● **RECORD EXTRACTS**
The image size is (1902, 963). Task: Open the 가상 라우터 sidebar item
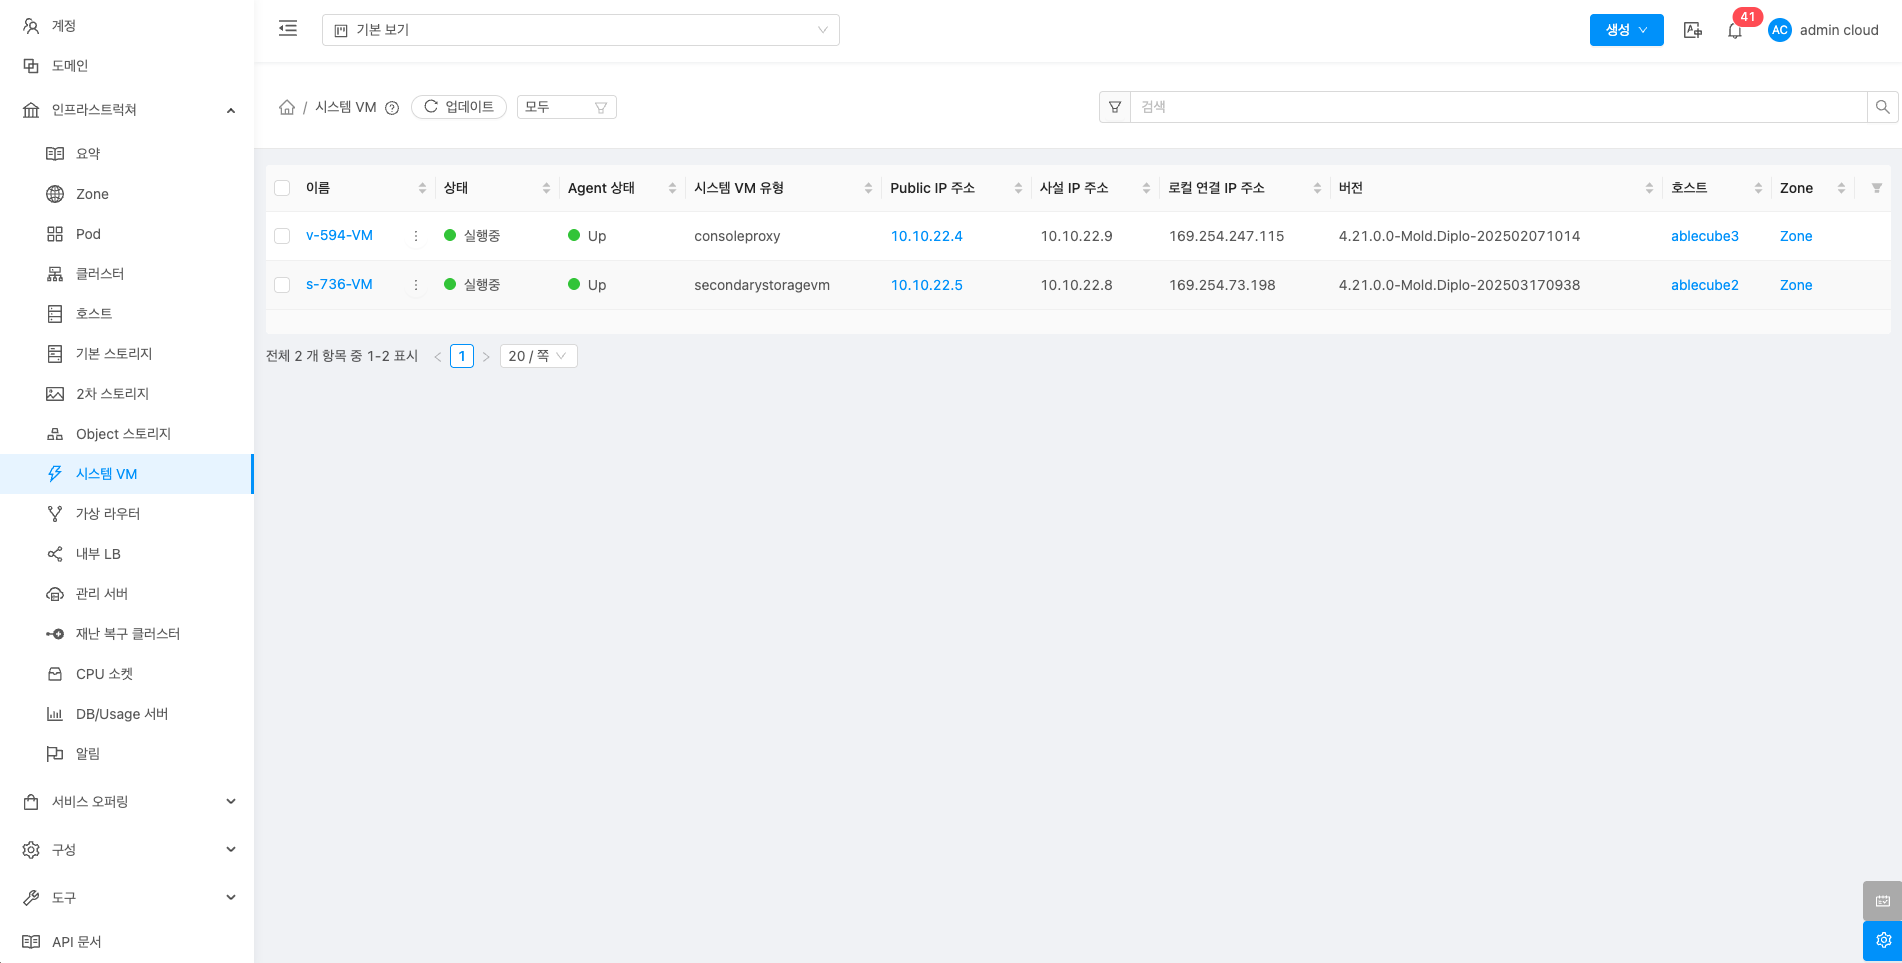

--

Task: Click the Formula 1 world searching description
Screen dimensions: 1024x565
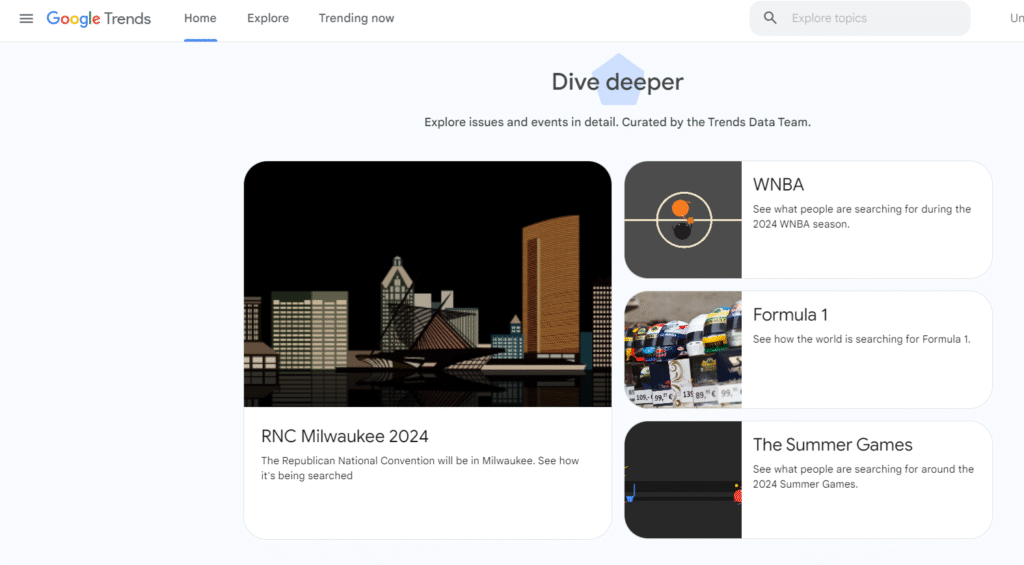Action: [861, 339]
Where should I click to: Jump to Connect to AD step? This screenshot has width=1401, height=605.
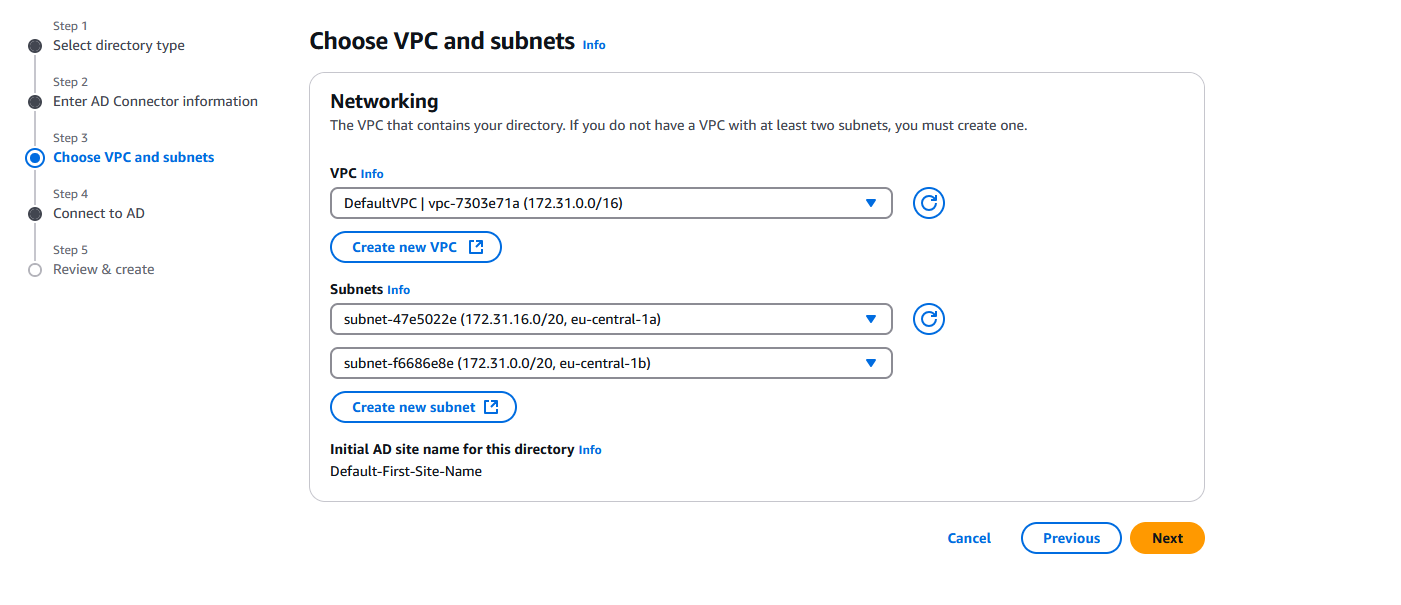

● **PROBLEM REQUIREMENTS**
Your reply must consist of one number, the count of lines in the entries that hold "Task".

● **REPLY**
2